» TEXT SHOWN:
————————

As an entrepreneur, there are always a million other things that seem more important than managing your business finances. From updating your website to creating that next social media post, it’s easy to let your accounting and finances fall by the wayside.
However, if you are serious about growing your business, managing your business finances is something you need to prioritize.
Knowing your numbers is key to growing your profits.
By knowing your numbers, you’ll understand what’s working in your business and what’s not, and make adjustments before it’s too late.
The truth is, no one is going to care more about your business than you. You need to be your own CFO.
Here are some guidelines to follow to manage your business finances as your own CFO.
1. Stay up to date with your bookkeeping
Having up-to-date bookkeeping is the foundation of getting the financial side of your business organized. It provides you with the tools and knowledge to make smart business decisions that will ultimately increase your profits and grow your business.
This starts with having a system to track your income and expenses. This can either be done in a spreadsheet, or in an accounting software like Quickbooks Online.
If you’re a new entrepreneur in the side-hustle stage with a small number of transactions, a spreadsheet will typically be sufficient. However, if your business has more complex transactions or if you’re in your business for the long haul, I strongly recommend investing in software.
What happens when you ignore your bookkeeping?
- You don’t catch mistakes in time which can cost you time and money.
- You’re stressed come tax time when you’re stuck with doing a year’s worth of bookkeeping at once.

————————

» TASK GOAL:
Repeat the text on managing business finances word for word, from start to finish.

» MATERIAL:
————————

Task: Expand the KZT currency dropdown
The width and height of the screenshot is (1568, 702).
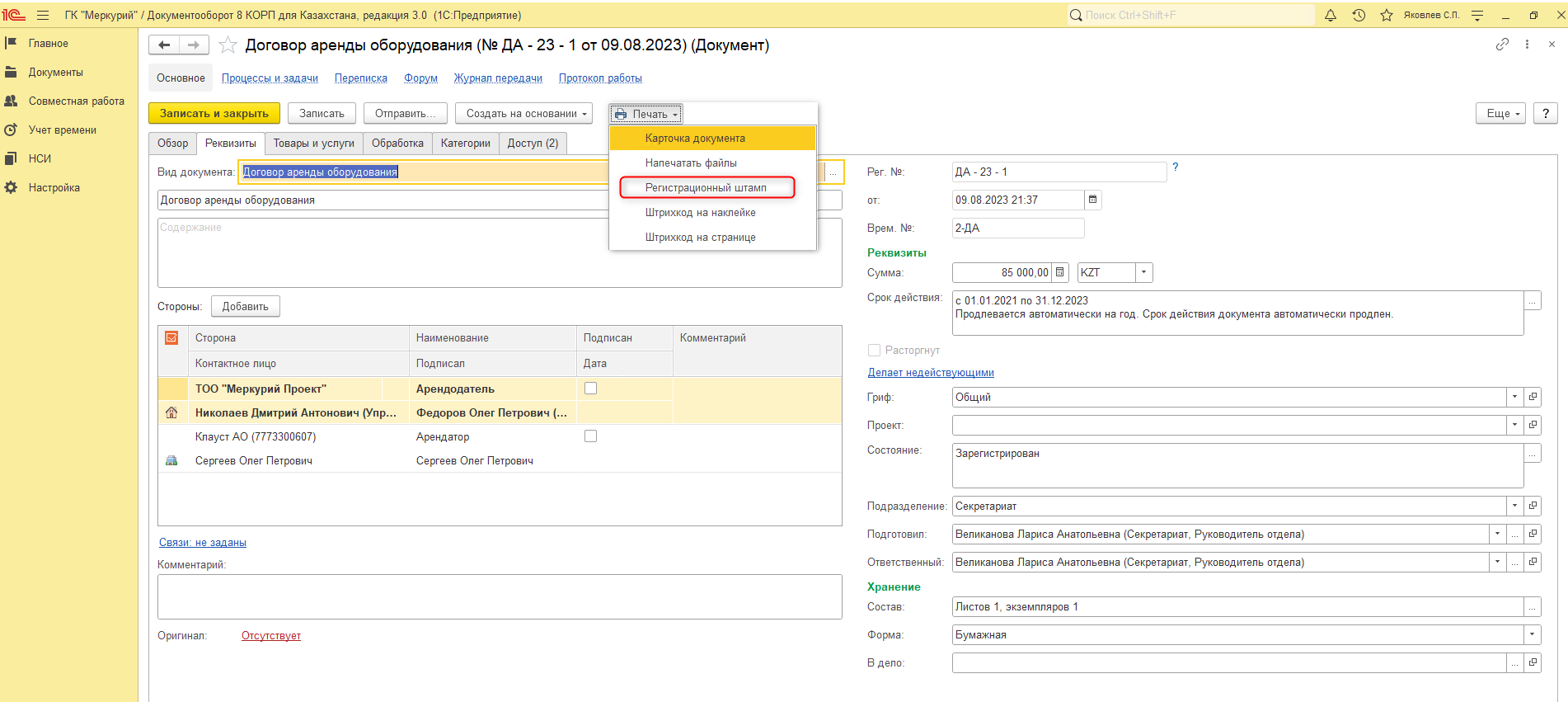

————————

» FINAL ANSWER:
As an entrepreneur, there are always a million other things that seem more important than managing your business finances. From updating your website to creating that next social media post, it’s easy to let your accounting and finances fall by the wayside.
However, if you are serious about growing your business, managing your business finances is something you need to prioritize.
Knowing your numbers is key to growing your profits.
By knowing your numbers, you’ll understand what’s working in your business and what’s not, and make adjustments before it’s too late.
The truth is, no one is going to care more about your business than you. You need to be your own CFO.
Here are some guidelines to follow to manage your business finances as your own CFO.
1. Stay up to date with your bookkeeping
Having up-to-date bookkeeping is the foundation of getting the financial side of your business organized. It provides you with the tools and knowledge to make smart business decisions that will ultimately increase your profits and grow your business.
This starts with having a system to track your income and expenses. This can either be done in a spreadsheet, or in an accounting software like Quickbooks Online.
If you’re a new entrepreneur in the side-hustle stage with a small number of transactions, a spreadsheet will typically be sufficient. However, if your business has more complex transactions or if you’re in your business for the long haul, I strongly recommend investing in software.
What happens when you ignore your bookkeeping?
- You don’t catch mistakes in time which can cost you time and money.
- You’re stressed come tax time when you’re stuck with doing a year’s worth of bookkeeping at once.